© dpa/Federico Gambarini

Opposition
04/25/2014

Luxusrenten "haarsträubend ungerecht"

Kürzungspläne: Experte Marin sieht in Reformversuch "Durchfaller" und "verpasste Chance".

von Bernhard Gaul

Auf den ersten Blick, gibt Pensionsexperte Bernd Marin zu, sah die Regelung der Regierung zur Kürzung der Luxuspensionen nicht schlecht aus. 9600 Pensionäre mit Zusatzpensionen ab 4530 Euro sollen durch ein Verfassungsgesetz rund zehn Millionen Euro weniger bekommen.

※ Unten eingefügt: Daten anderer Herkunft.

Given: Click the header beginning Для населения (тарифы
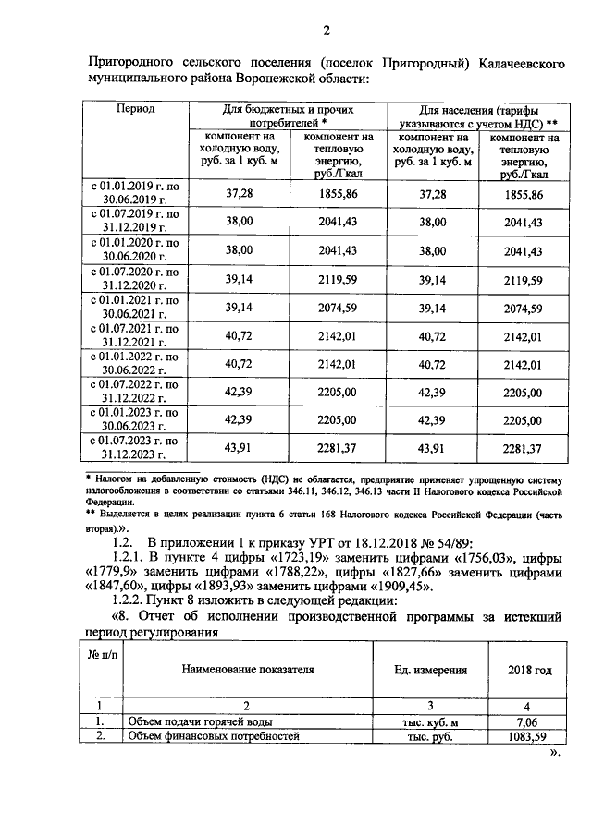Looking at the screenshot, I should [x=476, y=115].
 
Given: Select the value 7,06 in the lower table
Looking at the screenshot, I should [x=524, y=721].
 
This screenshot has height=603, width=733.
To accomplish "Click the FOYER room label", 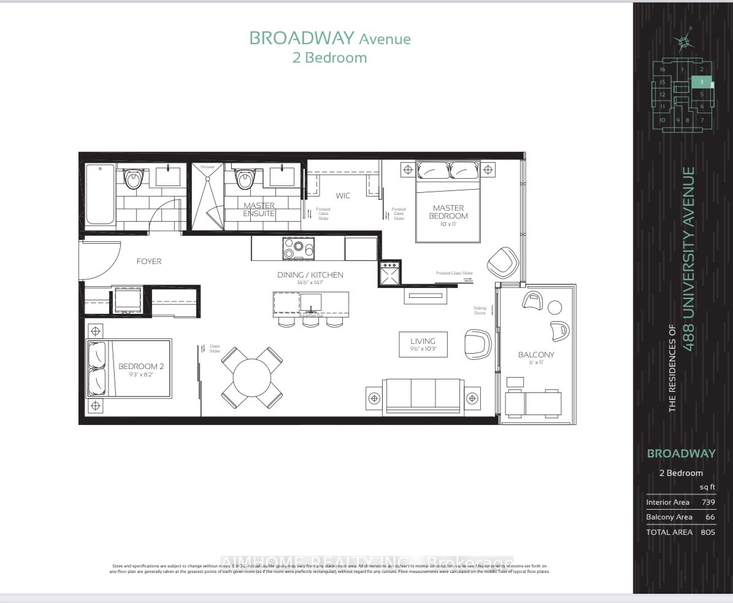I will click(x=149, y=262).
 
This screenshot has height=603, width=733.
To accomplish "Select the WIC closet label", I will click(x=342, y=196).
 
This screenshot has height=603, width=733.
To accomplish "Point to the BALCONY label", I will click(x=535, y=354).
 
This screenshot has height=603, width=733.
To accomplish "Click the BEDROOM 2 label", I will click(x=141, y=366).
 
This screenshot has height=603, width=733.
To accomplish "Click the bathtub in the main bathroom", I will click(x=99, y=194).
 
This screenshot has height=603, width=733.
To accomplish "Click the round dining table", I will click(x=251, y=377).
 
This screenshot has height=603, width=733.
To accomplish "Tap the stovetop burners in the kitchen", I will click(x=298, y=249).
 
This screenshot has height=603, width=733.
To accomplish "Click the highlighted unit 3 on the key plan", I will click(x=701, y=82).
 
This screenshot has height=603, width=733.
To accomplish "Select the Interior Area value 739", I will click(x=708, y=502).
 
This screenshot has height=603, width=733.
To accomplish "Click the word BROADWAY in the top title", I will click(x=302, y=38).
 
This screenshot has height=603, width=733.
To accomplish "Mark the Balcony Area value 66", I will click(x=710, y=517).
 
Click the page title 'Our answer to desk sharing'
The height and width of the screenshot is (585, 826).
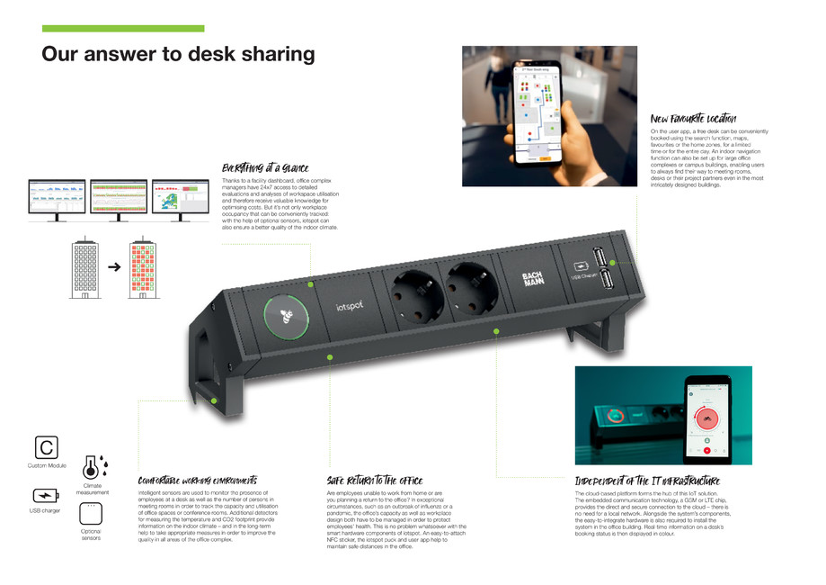[178, 54]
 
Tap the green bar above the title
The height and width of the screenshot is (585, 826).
[123, 29]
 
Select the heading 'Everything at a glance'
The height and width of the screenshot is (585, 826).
[265, 167]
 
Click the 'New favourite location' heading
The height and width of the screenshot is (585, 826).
[693, 119]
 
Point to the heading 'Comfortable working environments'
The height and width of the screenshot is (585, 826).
[197, 481]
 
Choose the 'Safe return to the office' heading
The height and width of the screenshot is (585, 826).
[374, 481]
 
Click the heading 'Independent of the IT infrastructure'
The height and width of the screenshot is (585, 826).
[646, 481]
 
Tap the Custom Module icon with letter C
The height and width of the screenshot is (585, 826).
[46, 446]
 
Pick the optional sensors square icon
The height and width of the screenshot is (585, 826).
[91, 513]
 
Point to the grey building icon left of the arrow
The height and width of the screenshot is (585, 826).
[84, 267]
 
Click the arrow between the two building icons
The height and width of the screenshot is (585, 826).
[113, 267]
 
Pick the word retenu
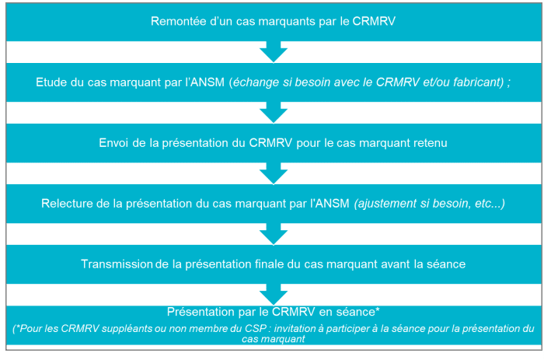coord(431,143)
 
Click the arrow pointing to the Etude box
coord(274,52)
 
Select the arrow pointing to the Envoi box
coord(274,113)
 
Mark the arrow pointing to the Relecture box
coord(274,173)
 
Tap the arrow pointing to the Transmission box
coord(274,234)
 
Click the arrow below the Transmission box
coord(274,295)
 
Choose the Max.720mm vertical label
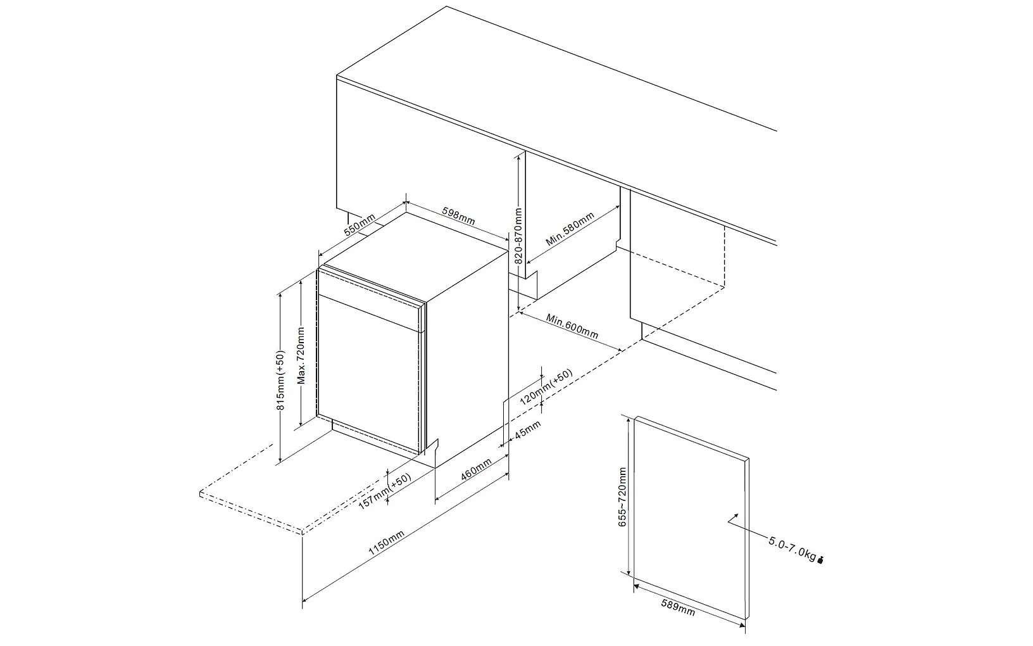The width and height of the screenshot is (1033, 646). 301,355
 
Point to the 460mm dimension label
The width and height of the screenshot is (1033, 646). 477,469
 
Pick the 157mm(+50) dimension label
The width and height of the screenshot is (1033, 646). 385,490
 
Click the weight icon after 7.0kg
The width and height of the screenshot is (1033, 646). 821,559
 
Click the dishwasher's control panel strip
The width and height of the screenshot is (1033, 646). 370,304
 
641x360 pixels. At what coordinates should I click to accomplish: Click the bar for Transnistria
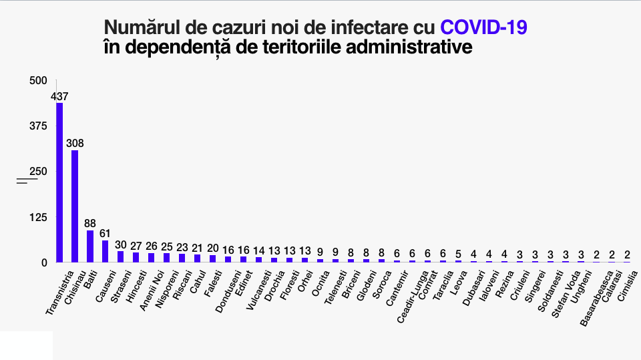[59, 182]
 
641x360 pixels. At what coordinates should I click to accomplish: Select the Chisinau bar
[75, 206]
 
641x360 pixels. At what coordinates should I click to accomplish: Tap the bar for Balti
[90, 246]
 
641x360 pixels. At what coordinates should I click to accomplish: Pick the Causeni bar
[105, 250]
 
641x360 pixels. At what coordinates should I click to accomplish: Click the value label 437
[59, 96]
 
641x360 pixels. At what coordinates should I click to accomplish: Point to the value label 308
[75, 143]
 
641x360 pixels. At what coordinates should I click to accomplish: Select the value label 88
[90, 223]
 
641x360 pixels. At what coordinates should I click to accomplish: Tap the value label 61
[105, 233]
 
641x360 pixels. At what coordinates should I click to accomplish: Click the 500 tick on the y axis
[39, 81]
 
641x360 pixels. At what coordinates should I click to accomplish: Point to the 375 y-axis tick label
[39, 126]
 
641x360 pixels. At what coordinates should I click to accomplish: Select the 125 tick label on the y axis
[39, 217]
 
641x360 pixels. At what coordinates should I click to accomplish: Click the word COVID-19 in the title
[483, 27]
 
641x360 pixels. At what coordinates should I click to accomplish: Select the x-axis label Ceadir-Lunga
[411, 295]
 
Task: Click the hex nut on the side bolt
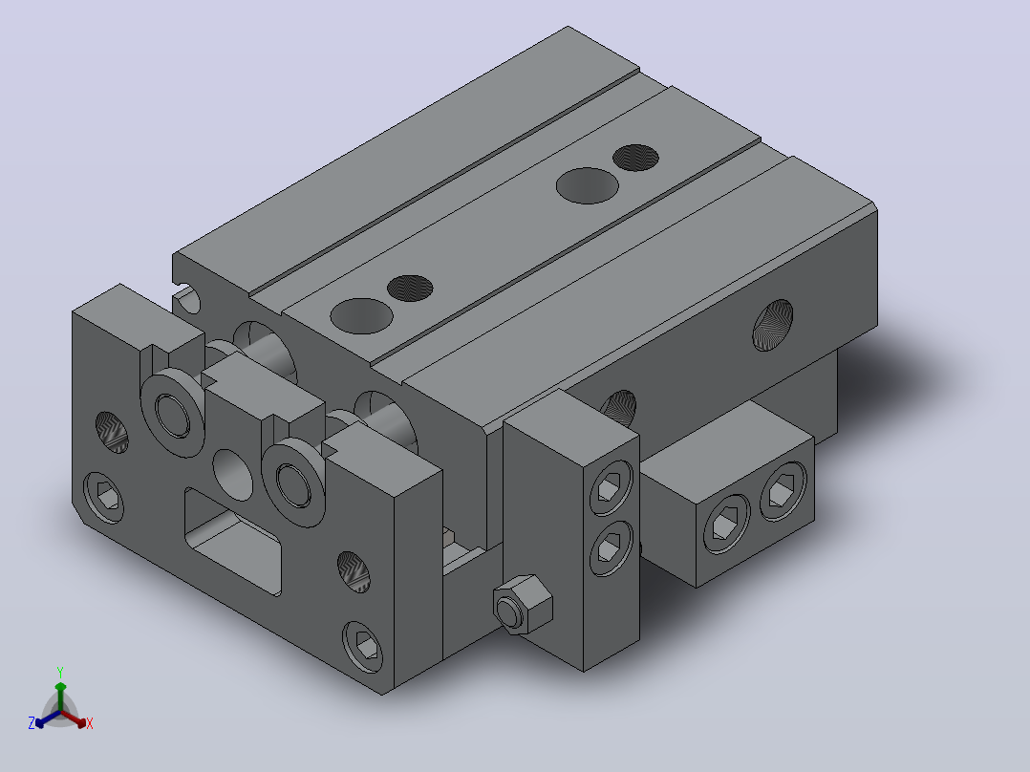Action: tap(524, 605)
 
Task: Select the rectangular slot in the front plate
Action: tap(233, 542)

Doch Marin hat das "Sonderpensionenbegrenzungsgesetz" inzwischen genau unter die Lupe genommen und nachgerechnet. Sein Fazit: Luxuspensionen bleiben "haarsträubend ungerecht", "Parallelwelten" weiter bestehen, der Gesetzesentwurf sei "Durchbruch und Durchfaller", und eine "große und groß verpasste Chance". So seien die erwähnten 9600 Pensionäre allesamt "Rentenmultimillionäre", also Menschen mit einem Anspruch von zwei bis zehn Millionen Euro Lebenspensionseinkommen.

Positiv sei, dass erstmals der Versuch unternommen wird, in dieser Causa etwas zu ändern. Auch die Idee, durch ein Verfassungsgesetz einen Rahmen zu schaffen, sei gut.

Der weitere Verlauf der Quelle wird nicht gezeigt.